--- Records provided ---

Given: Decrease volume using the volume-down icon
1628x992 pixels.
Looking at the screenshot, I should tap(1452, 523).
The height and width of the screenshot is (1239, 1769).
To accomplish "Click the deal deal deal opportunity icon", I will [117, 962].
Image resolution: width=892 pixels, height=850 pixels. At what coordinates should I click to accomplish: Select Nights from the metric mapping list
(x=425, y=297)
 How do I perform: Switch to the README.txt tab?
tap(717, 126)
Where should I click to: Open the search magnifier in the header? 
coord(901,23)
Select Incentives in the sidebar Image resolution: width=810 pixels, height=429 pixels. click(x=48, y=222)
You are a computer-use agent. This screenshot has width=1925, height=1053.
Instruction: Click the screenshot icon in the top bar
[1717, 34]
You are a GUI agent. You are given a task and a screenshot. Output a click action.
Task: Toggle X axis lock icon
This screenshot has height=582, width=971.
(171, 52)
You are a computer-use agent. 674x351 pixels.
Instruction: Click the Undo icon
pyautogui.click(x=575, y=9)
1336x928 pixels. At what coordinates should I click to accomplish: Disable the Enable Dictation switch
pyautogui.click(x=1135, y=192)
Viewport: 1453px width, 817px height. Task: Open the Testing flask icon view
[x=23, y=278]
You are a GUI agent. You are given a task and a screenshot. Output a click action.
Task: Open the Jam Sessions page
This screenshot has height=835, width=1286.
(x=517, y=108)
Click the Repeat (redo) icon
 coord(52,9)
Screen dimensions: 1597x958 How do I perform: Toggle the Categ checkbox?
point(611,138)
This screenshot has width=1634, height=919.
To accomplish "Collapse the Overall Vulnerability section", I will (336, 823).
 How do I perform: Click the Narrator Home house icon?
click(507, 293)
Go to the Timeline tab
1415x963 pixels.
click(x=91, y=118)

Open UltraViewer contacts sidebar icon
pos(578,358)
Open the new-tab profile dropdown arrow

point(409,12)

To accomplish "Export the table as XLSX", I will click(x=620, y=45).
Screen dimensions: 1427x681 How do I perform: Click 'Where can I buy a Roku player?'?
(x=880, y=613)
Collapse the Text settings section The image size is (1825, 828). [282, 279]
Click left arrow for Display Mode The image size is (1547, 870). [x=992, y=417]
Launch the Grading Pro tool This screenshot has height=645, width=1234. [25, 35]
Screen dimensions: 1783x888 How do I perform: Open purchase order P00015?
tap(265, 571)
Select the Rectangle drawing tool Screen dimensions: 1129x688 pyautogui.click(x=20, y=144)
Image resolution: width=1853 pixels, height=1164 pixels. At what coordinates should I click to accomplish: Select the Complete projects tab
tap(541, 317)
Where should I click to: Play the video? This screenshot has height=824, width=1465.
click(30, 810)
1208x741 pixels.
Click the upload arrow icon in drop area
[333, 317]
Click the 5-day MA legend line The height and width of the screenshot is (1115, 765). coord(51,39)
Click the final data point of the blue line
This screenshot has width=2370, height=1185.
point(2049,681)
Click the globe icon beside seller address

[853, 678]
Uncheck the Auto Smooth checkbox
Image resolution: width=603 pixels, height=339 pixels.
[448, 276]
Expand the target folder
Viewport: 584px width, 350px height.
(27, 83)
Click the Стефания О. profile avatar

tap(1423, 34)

---

- What is being asked -
Only the lines above starting at the one containing "You are a computer-use agent. 674x351 pixels." and ending at the one containing "Uncheck the Auto Smooth checkbox", both included, are to be returned, exactly as they read.

- Exercise solution -
You are a computer-use agent. 674x351 pixels.
Instruction: Click the Undo icon
pyautogui.click(x=575, y=9)
1336x928 pixels. At what coordinates should I click to accomplish: Disable the Enable Dictation switch
pyautogui.click(x=1135, y=192)
Viewport: 1453px width, 817px height. Task: Open the Testing flask icon view
[x=23, y=278]
You are a GUI agent. You are given a task and a screenshot. Output a click action.
Task: Open the Jam Sessions page
This screenshot has height=835, width=1286.
(x=517, y=108)
Click the Repeat (redo) icon
 coord(52,9)
Screen dimensions: 1597x958 How do I perform: Toggle the Categ checkbox?
point(611,138)
This screenshot has width=1634, height=919.
To accomplish "Collapse the Overall Vulnerability section", I will (336, 823).
 How do I perform: Click the Narrator Home house icon?
click(507, 293)
Go to the Timeline tab
1415x963 pixels.
click(x=91, y=118)

Open UltraViewer contacts sidebar icon
pos(578,358)
Open the new-tab profile dropdown arrow

point(409,12)

To accomplish "Export the table as XLSX", I will click(x=620, y=45).
Screen dimensions: 1427x681 How do I perform: Click 'Where can I buy a Roku player?'?
(x=880, y=613)
Collapse the Text settings section The image size is (1825, 828). [282, 279]
Click left arrow for Display Mode The image size is (1547, 870). [x=992, y=417]
Launch the Grading Pro tool This screenshot has height=645, width=1234. [25, 35]
Screen dimensions: 1783x888 How do I perform: Open purchase order P00015?
tap(265, 571)
Select the Rectangle drawing tool Screen dimensions: 1129x688 pyautogui.click(x=20, y=144)
Image resolution: width=1853 pixels, height=1164 pixels. At what coordinates should I click to accomplish: Select the Complete projects tab
tap(541, 317)
Where should I click to: Play the video? This screenshot has height=824, width=1465.
click(30, 810)
1208x741 pixels.
Click the upload arrow icon in drop area
[333, 317]
Click the 5-day MA legend line The height and width of the screenshot is (1115, 765). coord(51,39)
Click the final data point of the blue line
This screenshot has width=2370, height=1185.
point(2049,681)
Click the globe icon beside seller address

[853, 678]
Uncheck the Auto Smooth checkbox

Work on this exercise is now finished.